Sometimes these are nested and complex, but the pattern is still the same. For
example: my startup is the most important. Other startups in the same space
are bad for me. But at a higher level, SV startups are the good ones, we need
to get all the good programmers from big companies and startups in those
"lesser" places like Michigan or New York, those poor folks are just deceiving
themseselves.

Or take for example the classic plot device in military movies: Our unit is
the most important to us. The rest of the guys in our army are people we help,
but when it comes down to it, we worry about our own first, you can't fully
trust the Army. Then, if it's convenient, worry about the allied units, and
the enemies just aren't human, so don't bother.

Similar tribal behaviors can be seen in Politics, religion, intra-corporate
divisions/units, sports, sciences, hobbies, operating systems, and on and on.
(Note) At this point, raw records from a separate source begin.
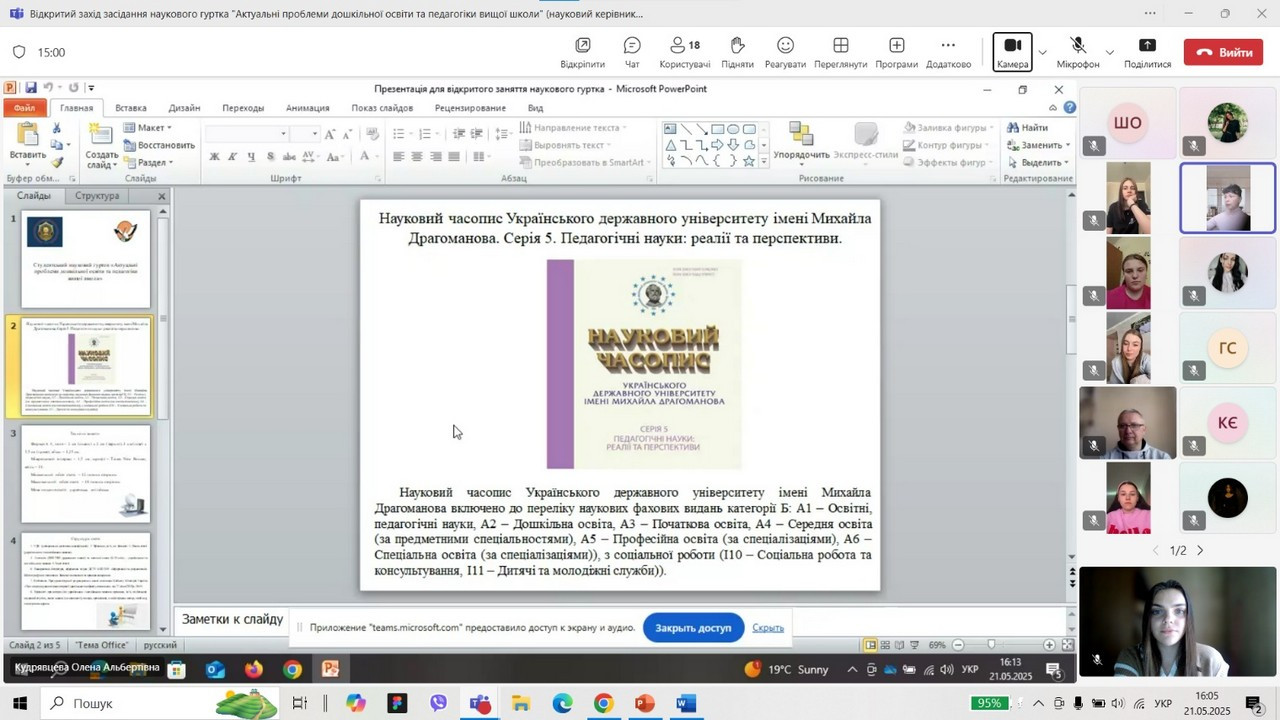The height and width of the screenshot is (720, 1280).
Task: Select slide 3 thumbnail
Action: coord(86,474)

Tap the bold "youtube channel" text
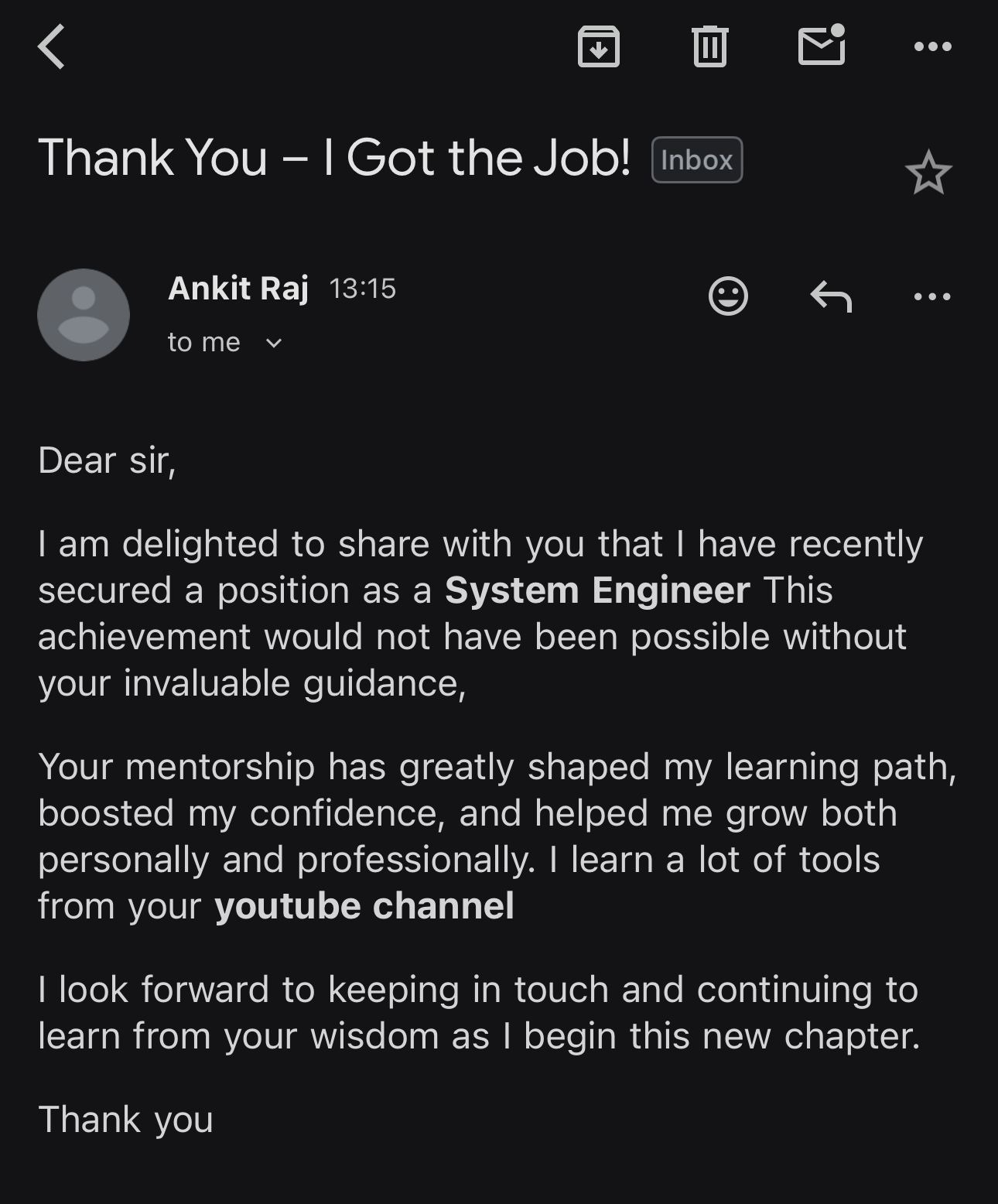pyautogui.click(x=364, y=906)
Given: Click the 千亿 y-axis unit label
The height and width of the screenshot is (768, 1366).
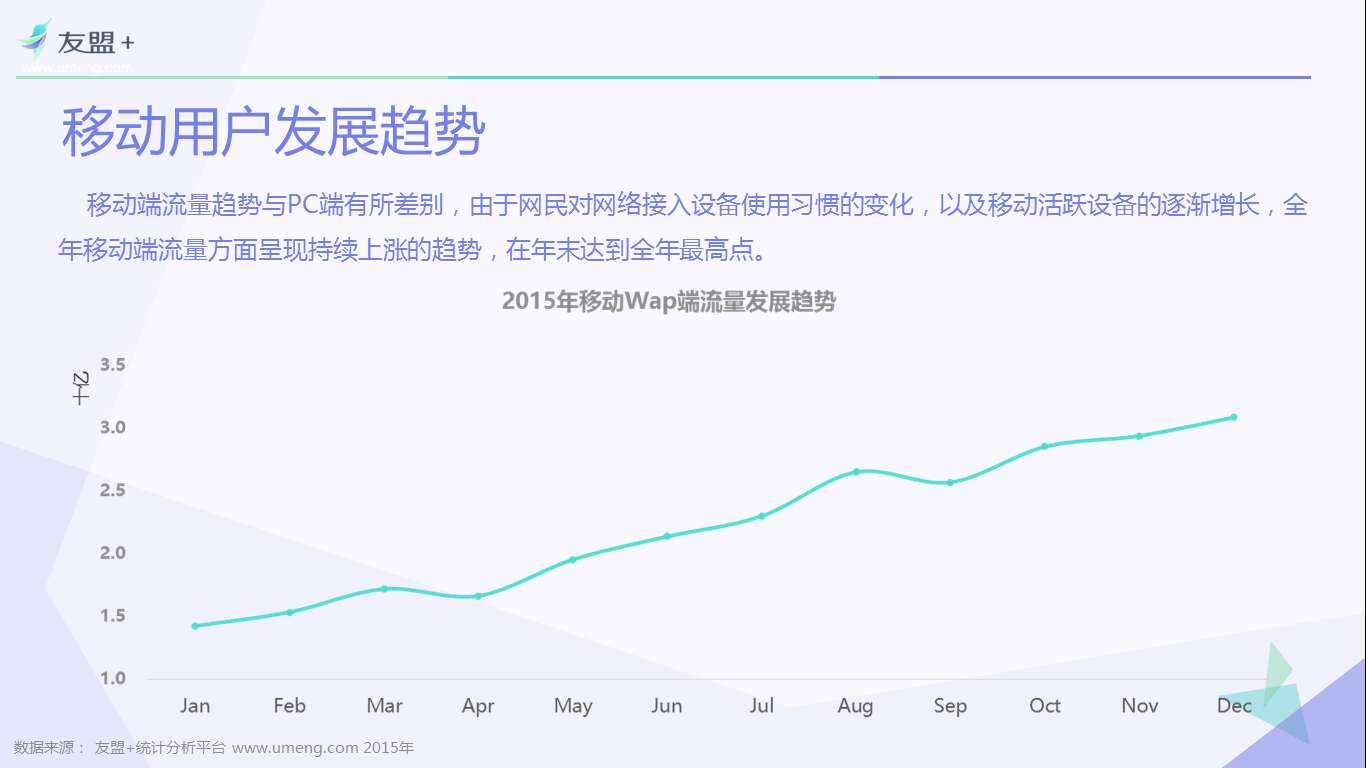Looking at the screenshot, I should [x=82, y=388].
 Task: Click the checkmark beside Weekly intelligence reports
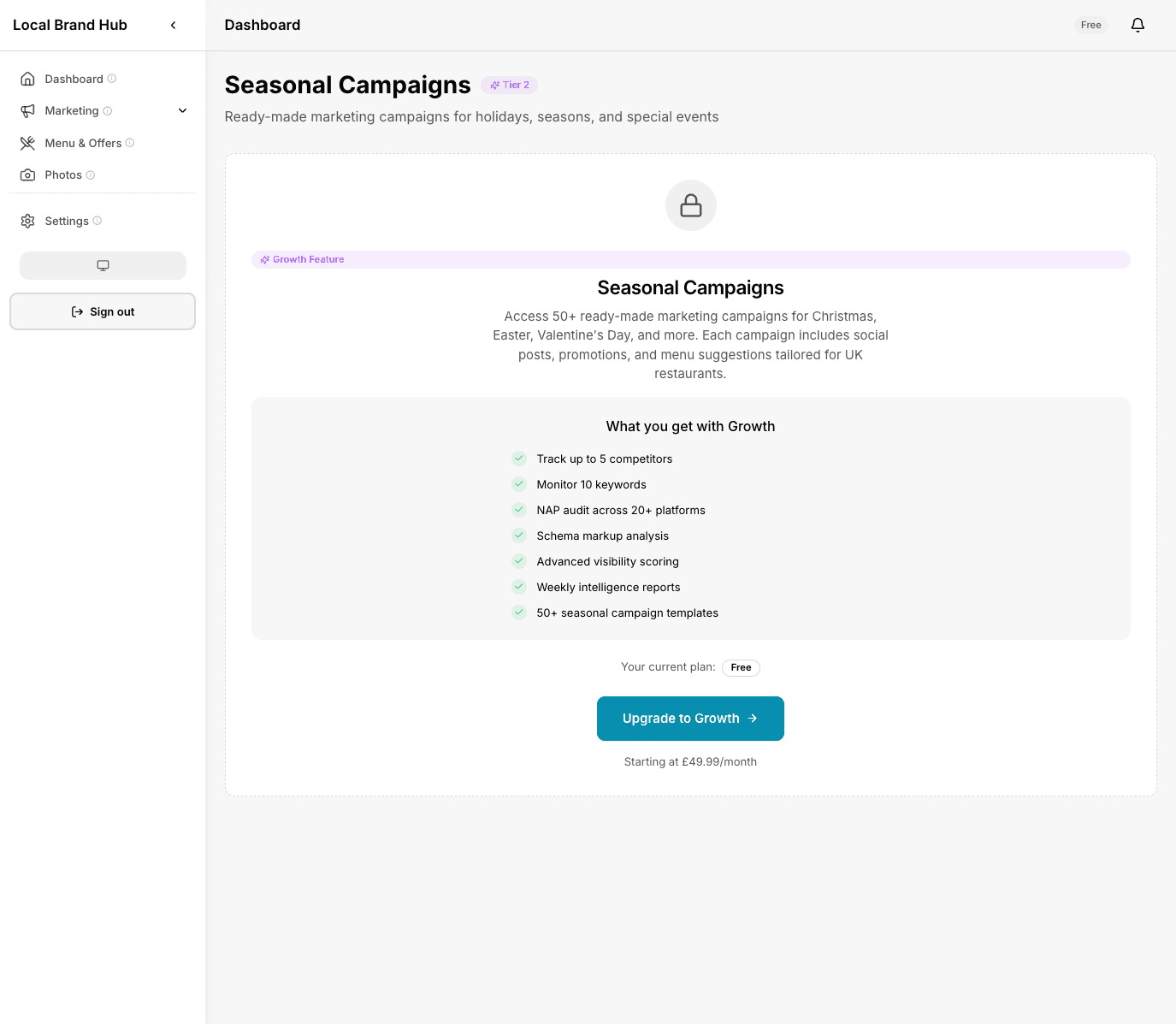click(x=519, y=587)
It is useful to be aware of this, because it seems to me a lot of the more
effective people seem to understand this, at least intuitively, and know how
to break down or take advantage of such "tribes" to get things done. It also
helps to understand this when dealing with seemingly illogical behavior, when
looked at in light of "What tribal lines/mores/etc are being violated here?"
these behaviours start making sense, and can be dealt with. Similarly, I find
that when I am opposed to something, or pro- something, but can't necessarily
place why, it comes down to tribal issues frequently (and I try to avoid these
things! Other times it is just preference or some actually good reason I just
haven't quite figured out yet... the good old hunch, but I'm wary of those
too). It seems to be something built into humanity - be it just a common
social structure, or a stable emergent behavior, or something built into the
human understanding via brain structure or whatever.

[1] Unfortunately the wikipedia article still seems to reflect an older
definition of tribalism, that hasn't quite caught up with usages of the term
in the last 30-50 years, hence my discussion of other names for this pattern.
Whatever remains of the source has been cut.